(Beginning of DATA SHOWN)
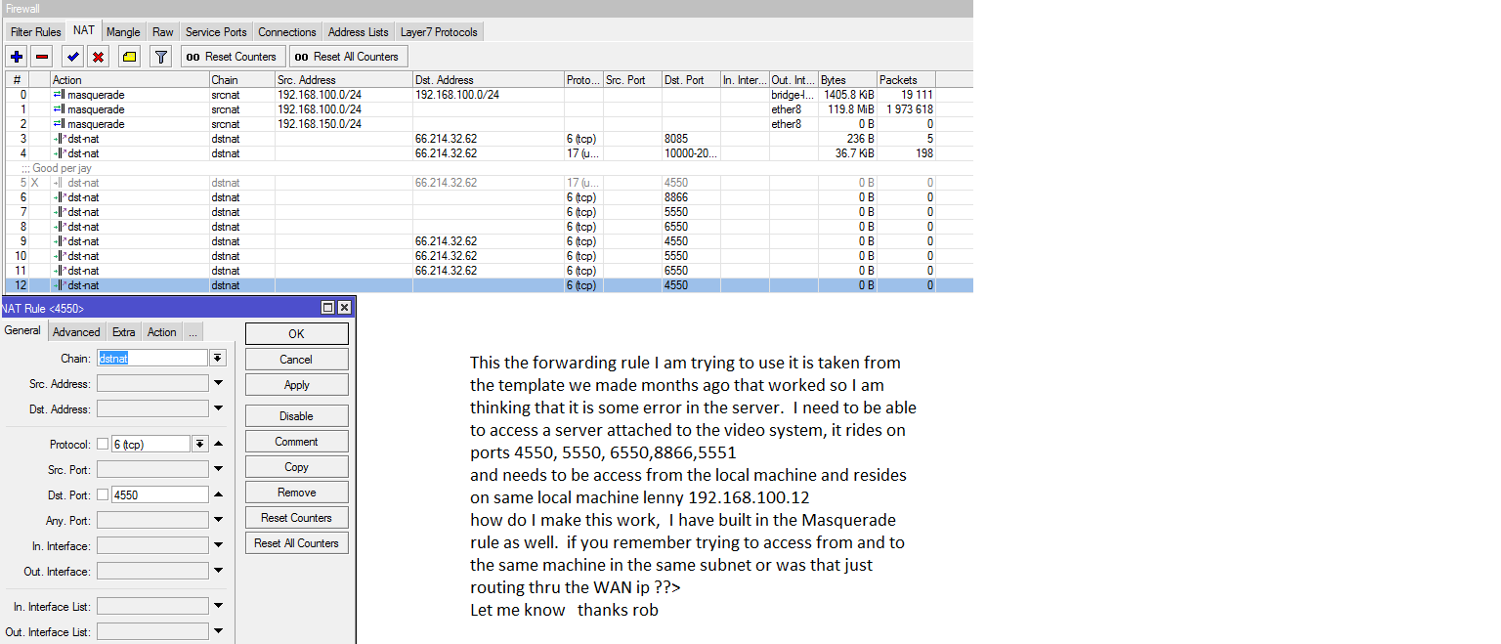Remove the selected rule using the minus icon

coord(41,56)
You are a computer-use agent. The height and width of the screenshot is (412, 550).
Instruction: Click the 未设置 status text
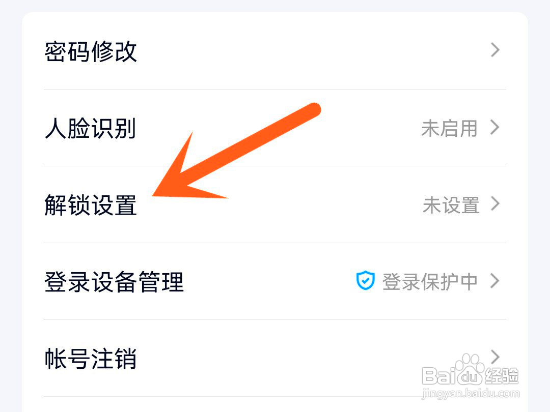point(451,205)
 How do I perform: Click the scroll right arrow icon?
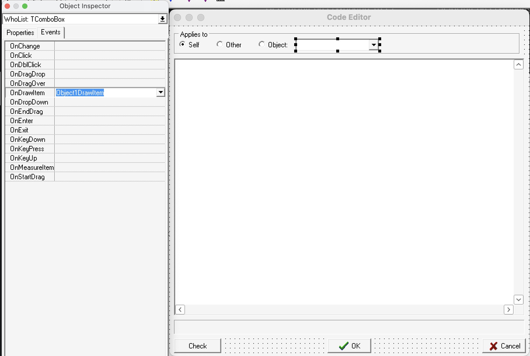[508, 310]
(End of DATA SHOWN)
ACTION ITEM: Set down the lines from the one containing "You are a computer-use" through the last line of the records above, both included, exactly as they appear and with no other text. Pictures should not be set down.

REPLY:
You are a computer-use agent. The height and width of the screenshot is (412, 550).
Instruction: Click the 未设置 status text
point(451,205)
 How do I perform: Click the scroll right arrow icon?
[508, 310]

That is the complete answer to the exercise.